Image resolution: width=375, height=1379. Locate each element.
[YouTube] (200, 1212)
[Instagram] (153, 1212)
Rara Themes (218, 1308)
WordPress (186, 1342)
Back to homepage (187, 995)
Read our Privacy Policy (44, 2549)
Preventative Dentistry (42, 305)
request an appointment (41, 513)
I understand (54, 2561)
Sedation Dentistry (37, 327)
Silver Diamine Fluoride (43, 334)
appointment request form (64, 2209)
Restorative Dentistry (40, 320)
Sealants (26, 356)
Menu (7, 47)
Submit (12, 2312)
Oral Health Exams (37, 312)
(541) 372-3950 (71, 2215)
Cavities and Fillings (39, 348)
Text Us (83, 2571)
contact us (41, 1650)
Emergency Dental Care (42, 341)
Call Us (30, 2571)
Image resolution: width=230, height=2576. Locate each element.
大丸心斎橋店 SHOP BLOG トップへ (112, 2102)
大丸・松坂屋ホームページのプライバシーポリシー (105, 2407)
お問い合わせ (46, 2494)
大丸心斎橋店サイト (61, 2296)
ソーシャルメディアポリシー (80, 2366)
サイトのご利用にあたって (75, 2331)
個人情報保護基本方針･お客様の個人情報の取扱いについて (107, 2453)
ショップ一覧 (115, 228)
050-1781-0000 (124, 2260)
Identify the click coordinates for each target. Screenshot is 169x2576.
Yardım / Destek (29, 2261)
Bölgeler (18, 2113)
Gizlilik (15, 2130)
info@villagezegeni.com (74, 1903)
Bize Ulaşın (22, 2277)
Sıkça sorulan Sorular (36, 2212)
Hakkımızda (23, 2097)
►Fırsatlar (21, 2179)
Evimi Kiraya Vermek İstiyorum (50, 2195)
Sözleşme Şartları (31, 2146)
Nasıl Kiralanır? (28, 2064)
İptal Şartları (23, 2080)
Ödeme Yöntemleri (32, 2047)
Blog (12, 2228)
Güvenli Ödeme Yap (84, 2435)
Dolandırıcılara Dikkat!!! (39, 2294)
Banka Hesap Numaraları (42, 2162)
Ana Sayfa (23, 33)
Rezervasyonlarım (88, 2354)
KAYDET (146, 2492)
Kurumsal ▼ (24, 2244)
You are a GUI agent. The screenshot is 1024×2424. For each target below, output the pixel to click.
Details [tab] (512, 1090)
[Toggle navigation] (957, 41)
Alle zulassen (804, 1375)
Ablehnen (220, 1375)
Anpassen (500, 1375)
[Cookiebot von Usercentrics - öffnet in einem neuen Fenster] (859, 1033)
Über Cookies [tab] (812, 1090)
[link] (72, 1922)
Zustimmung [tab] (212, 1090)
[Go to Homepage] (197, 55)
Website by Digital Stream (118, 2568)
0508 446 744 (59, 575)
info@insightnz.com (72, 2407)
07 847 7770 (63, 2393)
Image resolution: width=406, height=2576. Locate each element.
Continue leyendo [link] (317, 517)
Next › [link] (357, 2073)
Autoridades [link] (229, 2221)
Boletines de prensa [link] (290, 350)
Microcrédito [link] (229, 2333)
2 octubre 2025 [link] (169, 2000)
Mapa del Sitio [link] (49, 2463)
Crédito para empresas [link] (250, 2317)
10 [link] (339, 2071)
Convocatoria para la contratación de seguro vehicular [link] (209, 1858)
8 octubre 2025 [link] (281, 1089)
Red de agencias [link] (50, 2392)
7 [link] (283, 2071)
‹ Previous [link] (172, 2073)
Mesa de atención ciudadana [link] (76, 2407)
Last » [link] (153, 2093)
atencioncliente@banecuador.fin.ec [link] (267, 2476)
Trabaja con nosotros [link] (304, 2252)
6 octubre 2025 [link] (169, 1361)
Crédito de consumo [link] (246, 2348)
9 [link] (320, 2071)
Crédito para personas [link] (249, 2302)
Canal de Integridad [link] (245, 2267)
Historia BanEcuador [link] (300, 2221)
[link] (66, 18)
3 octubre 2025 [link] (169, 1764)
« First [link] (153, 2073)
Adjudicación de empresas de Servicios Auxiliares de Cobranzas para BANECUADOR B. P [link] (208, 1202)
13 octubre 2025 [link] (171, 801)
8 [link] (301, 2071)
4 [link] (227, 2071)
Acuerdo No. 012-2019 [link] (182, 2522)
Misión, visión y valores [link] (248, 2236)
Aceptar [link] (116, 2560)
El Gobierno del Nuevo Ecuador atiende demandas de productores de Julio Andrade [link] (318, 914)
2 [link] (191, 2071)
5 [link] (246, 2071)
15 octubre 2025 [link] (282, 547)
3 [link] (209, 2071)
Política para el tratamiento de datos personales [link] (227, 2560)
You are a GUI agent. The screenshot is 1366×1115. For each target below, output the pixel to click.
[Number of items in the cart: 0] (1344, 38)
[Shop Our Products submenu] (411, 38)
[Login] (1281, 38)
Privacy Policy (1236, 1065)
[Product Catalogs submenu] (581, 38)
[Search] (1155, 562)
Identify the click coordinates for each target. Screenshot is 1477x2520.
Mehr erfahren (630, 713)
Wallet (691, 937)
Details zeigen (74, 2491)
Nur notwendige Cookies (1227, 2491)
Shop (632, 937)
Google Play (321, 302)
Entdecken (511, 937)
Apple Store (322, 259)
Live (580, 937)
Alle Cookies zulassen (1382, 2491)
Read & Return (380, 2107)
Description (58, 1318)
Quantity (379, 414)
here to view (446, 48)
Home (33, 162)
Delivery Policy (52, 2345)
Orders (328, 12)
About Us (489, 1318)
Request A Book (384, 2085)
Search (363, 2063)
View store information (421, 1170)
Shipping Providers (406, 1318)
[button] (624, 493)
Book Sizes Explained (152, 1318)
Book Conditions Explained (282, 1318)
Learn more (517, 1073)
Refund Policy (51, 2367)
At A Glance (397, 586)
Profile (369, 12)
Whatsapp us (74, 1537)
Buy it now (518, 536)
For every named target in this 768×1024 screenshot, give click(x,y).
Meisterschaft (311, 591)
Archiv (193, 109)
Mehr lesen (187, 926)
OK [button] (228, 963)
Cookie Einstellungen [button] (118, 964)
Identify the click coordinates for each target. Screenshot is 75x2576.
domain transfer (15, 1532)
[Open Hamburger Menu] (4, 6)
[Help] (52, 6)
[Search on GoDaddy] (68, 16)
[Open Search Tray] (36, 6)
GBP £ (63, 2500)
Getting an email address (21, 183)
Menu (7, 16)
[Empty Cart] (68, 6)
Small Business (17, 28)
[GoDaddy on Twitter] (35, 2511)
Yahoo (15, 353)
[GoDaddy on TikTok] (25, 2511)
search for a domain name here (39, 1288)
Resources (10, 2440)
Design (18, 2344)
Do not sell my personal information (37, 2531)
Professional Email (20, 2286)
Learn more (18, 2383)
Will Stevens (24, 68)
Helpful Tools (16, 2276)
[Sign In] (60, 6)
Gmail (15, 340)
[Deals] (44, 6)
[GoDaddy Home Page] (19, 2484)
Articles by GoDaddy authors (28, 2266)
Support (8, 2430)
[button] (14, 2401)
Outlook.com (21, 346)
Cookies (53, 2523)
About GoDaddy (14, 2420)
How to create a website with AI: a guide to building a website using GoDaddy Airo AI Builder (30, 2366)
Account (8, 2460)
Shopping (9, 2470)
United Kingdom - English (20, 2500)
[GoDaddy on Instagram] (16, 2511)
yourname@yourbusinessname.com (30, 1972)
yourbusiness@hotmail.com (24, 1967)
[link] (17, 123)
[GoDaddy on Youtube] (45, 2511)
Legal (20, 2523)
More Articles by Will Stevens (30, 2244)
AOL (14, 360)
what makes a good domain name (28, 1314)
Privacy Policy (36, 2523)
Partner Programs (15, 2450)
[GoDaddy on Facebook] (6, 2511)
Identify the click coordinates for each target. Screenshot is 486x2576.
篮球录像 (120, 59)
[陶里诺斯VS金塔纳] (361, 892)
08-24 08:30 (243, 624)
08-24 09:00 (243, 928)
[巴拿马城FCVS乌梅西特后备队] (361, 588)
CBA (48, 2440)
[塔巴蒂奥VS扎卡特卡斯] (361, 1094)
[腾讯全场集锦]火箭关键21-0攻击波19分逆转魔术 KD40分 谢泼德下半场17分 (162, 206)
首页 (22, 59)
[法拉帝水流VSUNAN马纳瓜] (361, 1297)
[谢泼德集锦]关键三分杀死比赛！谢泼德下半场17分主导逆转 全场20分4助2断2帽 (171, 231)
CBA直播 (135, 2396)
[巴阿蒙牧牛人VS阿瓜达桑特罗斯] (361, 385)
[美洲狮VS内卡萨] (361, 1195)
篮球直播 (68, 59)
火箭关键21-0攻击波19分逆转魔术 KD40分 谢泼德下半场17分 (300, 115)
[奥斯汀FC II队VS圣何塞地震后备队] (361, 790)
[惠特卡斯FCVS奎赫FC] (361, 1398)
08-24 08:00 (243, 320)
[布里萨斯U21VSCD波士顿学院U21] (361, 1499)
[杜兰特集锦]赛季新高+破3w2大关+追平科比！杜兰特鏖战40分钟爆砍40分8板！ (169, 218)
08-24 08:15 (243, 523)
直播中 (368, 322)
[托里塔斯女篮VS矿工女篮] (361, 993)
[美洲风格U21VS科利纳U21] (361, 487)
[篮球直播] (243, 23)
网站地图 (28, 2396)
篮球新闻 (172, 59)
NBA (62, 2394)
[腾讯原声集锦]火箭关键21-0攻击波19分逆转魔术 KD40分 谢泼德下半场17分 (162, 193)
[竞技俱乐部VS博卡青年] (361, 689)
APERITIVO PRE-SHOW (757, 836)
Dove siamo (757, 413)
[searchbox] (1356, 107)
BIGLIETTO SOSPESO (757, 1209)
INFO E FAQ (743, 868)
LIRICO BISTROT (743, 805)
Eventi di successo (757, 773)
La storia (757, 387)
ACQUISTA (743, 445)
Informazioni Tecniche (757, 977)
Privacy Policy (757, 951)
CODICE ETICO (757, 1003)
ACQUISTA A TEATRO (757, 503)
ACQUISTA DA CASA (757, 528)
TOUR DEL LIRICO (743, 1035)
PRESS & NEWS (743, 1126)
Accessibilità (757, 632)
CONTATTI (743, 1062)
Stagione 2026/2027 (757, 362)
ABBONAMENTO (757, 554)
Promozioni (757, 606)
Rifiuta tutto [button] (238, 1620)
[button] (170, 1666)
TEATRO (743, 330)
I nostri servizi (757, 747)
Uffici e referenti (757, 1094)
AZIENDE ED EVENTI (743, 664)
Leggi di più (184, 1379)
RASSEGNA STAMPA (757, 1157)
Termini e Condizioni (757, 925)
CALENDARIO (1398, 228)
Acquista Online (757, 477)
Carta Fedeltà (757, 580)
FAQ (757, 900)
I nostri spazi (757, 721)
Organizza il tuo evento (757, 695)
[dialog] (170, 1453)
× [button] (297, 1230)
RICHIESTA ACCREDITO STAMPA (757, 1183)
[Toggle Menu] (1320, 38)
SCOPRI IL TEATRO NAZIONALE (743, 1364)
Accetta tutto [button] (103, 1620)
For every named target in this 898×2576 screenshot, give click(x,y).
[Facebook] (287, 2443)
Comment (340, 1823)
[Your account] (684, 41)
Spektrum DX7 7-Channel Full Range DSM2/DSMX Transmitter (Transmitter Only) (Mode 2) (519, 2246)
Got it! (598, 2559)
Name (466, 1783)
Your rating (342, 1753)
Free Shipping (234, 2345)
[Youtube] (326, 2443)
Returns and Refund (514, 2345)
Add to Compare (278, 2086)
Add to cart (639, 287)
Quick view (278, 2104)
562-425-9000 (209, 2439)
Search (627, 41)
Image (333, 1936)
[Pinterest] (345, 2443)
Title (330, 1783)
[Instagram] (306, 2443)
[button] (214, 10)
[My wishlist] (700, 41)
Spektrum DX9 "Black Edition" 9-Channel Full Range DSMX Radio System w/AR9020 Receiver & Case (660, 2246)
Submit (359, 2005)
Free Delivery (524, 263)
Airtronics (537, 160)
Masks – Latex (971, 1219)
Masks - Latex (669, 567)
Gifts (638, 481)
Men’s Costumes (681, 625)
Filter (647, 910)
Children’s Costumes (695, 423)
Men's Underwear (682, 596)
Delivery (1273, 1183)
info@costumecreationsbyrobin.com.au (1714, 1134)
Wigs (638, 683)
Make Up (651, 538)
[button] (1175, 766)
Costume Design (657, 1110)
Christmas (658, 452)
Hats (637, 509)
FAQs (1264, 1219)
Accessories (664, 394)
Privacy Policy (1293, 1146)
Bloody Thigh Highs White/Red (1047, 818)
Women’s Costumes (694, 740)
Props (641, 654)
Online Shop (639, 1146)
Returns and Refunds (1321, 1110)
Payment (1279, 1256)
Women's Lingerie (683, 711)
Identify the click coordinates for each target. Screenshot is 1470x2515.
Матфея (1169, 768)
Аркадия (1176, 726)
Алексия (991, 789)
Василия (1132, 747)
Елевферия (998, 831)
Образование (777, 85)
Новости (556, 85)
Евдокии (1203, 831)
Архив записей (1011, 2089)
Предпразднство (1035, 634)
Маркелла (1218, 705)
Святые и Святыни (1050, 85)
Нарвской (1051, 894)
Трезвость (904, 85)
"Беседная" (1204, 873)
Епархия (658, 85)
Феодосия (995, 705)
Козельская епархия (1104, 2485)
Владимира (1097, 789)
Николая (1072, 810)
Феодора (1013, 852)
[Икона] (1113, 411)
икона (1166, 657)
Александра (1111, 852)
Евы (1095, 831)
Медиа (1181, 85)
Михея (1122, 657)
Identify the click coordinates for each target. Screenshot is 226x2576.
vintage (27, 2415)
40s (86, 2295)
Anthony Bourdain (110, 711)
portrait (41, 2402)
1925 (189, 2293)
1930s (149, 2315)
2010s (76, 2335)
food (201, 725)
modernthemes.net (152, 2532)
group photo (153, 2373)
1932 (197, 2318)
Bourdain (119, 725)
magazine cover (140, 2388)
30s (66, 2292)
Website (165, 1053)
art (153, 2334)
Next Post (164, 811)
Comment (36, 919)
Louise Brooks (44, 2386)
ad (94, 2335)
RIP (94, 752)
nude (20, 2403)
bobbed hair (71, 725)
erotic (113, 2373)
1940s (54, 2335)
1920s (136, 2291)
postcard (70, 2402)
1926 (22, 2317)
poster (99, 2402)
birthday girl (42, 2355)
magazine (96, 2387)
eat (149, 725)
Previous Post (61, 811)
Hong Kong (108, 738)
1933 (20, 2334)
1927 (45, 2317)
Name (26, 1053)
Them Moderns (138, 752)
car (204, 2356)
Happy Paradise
::::::::
What this task involves. Above are the records. Print exactly, and only, the lines from the line with "Hakkımızda (23, 2097)" to the line with "8 [link] (301, 2071)", both inclusive.

Answer below.
Hakkımızda (23, 2097)
►Fırsatlar (21, 2179)
Evimi Kiraya Vermek İstiyorum (50, 2195)
Sözleşme Şartları (31, 2146)
Nasıl Kiralanır? (28, 2064)
İptal Şartları (23, 2080)
Ödeme Yöntemleri (32, 2047)
Blog (12, 2228)
Güvenli Ödeme Yap (84, 2435)
Dolandırıcılara Dikkat!!! (39, 2294)
Banka Hesap Numaraları (42, 2162)
Ana Sayfa (23, 33)
Rezervasyonlarım (88, 2354)
KAYDET (146, 2492)
Kurumsal ▼ (24, 2244)
You are a GUI agent. The screenshot is 1024×2424. For each target below, output the pixel to click.
Details [tab] (512, 1090)
[Toggle navigation] (957, 41)
Alle zulassen (804, 1375)
Ablehnen (220, 1375)
Anpassen (500, 1375)
[Cookiebot von Usercentrics - öffnet in einem neuen Fenster] (859, 1033)
Über Cookies [tab] (812, 1090)
[link] (72, 1922)
Zustimmung [tab] (212, 1090)
[Go to Homepage] (197, 55)
Website by Digital Stream (118, 2568)
0508 446 744 (59, 575)
info@insightnz.com (72, 2407)
07 847 7770 (63, 2393)
Image resolution: width=406, height=2576. Locate each element.
Continue leyendo [link] (317, 517)
Next › [link] (357, 2073)
Autoridades [link] (229, 2221)
Boletines de prensa [link] (290, 350)
Microcrédito [link] (229, 2333)
2 octubre 2025 [link] (169, 2000)
Mapa del Sitio [link] (49, 2463)
Crédito para empresas [link] (250, 2317)
10 [link] (339, 2071)
Convocatoria para la contratación de seguro vehicular [link] (209, 1858)
8 octubre 2025 [link] (281, 1089)
Red de agencias [link] (50, 2392)
7 [link] (283, 2071)
‹ Previous [link] (172, 2073)
Mesa de atención ciudadana [link] (76, 2407)
Last » [link] (153, 2093)
atencioncliente@banecuador.fin.ec [link] (267, 2476)
Trabaja con nosotros [link] (304, 2252)
6 octubre 2025 [link] (169, 1361)
Crédito de consumo [link] (246, 2348)
9 [link] (320, 2071)
Crédito para personas [link] (249, 2302)
Canal de Integridad [link] (245, 2267)
Historia BanEcuador [link] (300, 2221)
[link] (66, 18)
3 octubre 2025 [link] (169, 1764)
« First [link] (153, 2073)
Adjudicación de empresas de Servicios Auxiliares de Cobranzas para BANECUADOR B. P [link] (208, 1202)
13 octubre 2025 [link] (171, 801)
8 [link] (301, 2071)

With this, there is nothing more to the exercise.